Finn Brooks: That's — no. It's not. It's a mathematical consequence. You can't label your way out of how compounding works.

Juniper Vale: The constant leverage trap is the mechanism — maintaining a fixed leverage ratio through daily rebalancing means every loss is locked in at the leveraged magnitude before the next day's reset. You're not holding a position through a dip and recovering. You're buying a slightly different position every single morning, and the cumulative drift from the stated multiple is baked into that structure, not into anyone's decisions.

Finn Brooks: So the product is honest and misleading at the same time. Honest about today. Misleading about — I mean, about the only horizon most people actually care about.

Juniper Vale: And that's what makes this the hardest version of the asymmetry to argue with. It doesn't require bad luck or bad management. You can have a perfectly functioning product, transparent math, competent investors — and the structure still delivers something categorically different from what the label says over time.

Finn Brooks: The asymmetry doesn't need anything to go wrong. It just needs time.

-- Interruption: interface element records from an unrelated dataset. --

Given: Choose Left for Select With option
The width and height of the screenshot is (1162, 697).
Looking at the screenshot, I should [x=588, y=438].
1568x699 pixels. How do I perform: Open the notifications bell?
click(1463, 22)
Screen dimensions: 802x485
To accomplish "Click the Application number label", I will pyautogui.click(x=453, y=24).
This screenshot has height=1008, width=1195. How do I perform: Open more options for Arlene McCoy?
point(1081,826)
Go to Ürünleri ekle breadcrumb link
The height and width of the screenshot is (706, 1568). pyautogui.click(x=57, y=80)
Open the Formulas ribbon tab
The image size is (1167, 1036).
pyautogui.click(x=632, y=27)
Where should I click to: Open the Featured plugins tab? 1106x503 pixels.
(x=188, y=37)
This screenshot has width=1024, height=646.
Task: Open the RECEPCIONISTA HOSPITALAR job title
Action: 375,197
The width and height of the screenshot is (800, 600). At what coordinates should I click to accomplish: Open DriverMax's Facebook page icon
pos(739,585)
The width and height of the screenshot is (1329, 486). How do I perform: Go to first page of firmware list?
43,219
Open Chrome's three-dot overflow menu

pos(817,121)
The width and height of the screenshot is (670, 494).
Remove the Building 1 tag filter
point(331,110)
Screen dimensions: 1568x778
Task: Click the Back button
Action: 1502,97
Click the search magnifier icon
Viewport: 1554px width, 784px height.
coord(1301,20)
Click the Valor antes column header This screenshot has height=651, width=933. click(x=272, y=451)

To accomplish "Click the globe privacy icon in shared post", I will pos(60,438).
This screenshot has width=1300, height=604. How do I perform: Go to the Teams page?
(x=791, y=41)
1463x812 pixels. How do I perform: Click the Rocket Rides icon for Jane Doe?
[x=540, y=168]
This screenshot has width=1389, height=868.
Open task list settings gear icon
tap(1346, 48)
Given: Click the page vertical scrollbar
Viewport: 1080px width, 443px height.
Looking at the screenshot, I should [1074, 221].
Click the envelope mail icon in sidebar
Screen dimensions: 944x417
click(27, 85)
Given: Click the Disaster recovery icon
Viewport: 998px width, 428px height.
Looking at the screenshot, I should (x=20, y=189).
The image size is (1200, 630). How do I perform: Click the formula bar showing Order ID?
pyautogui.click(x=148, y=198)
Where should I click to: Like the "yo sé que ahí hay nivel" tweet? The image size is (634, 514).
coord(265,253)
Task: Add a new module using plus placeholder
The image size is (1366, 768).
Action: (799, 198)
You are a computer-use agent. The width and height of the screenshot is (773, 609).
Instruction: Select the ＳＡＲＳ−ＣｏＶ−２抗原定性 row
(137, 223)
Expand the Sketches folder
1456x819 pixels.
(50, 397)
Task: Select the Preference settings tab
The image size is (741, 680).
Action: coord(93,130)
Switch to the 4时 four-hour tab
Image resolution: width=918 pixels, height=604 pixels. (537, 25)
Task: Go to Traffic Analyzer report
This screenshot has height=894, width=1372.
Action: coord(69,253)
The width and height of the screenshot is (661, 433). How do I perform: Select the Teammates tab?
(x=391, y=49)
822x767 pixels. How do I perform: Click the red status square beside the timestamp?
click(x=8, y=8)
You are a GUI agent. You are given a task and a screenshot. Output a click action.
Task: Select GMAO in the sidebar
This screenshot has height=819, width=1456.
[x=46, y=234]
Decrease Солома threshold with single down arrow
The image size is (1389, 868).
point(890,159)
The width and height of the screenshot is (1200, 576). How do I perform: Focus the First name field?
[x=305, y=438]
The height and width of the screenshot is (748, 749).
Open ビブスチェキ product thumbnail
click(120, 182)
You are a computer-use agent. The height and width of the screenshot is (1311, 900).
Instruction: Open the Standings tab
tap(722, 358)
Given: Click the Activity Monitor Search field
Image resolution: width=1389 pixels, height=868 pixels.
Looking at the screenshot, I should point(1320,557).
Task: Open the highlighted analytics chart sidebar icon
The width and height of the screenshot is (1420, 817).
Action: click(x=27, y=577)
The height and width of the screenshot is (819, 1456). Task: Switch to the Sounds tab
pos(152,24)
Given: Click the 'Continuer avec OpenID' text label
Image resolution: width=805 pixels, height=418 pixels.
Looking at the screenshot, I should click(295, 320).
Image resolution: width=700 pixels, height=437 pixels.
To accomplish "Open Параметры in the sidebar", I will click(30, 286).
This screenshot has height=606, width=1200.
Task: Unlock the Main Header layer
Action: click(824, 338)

Juniper Vale: And that's the thing that I keep sitting with — the asymmetry doesn't need a villain. It just needs the structure. The formula r_e equals L times the spread, plus r — it's durable across LBOs, across mortgages, across leveraged ETFs. Every regime. And every time it gets stressed hard enough, the same failure shows up. Which makes me genuinely unsure whether that tells us the tool is sound or that we're all using a cleaner model than the system actually is.

Finn Brooks: Yeah — I mean, that's the question I can't get out of my head. Like, is leverage the culprit, or is it just the megaphone? Because the math didn't invent the bad assumption. We brought the bad assumption to it — fixed r, normal volatility — and the formula just... faithfully amplified it.

Juniper Vale: Right — but when the megaphone is loud enough, the distinction kind of stops mattering. The floor is real whether we modeled it correctly or not.

Finn Brooks: That's — yeah. That's where I landed too, actually. Uneasy. The formula works. It has always worked. And I don't think that's reassuring.

Juniper Vale: No. It really isn't.

Finn Brooks: Good talk. I mean that — genuinely got my brain in a weird place, which is probably right where it should be after this one.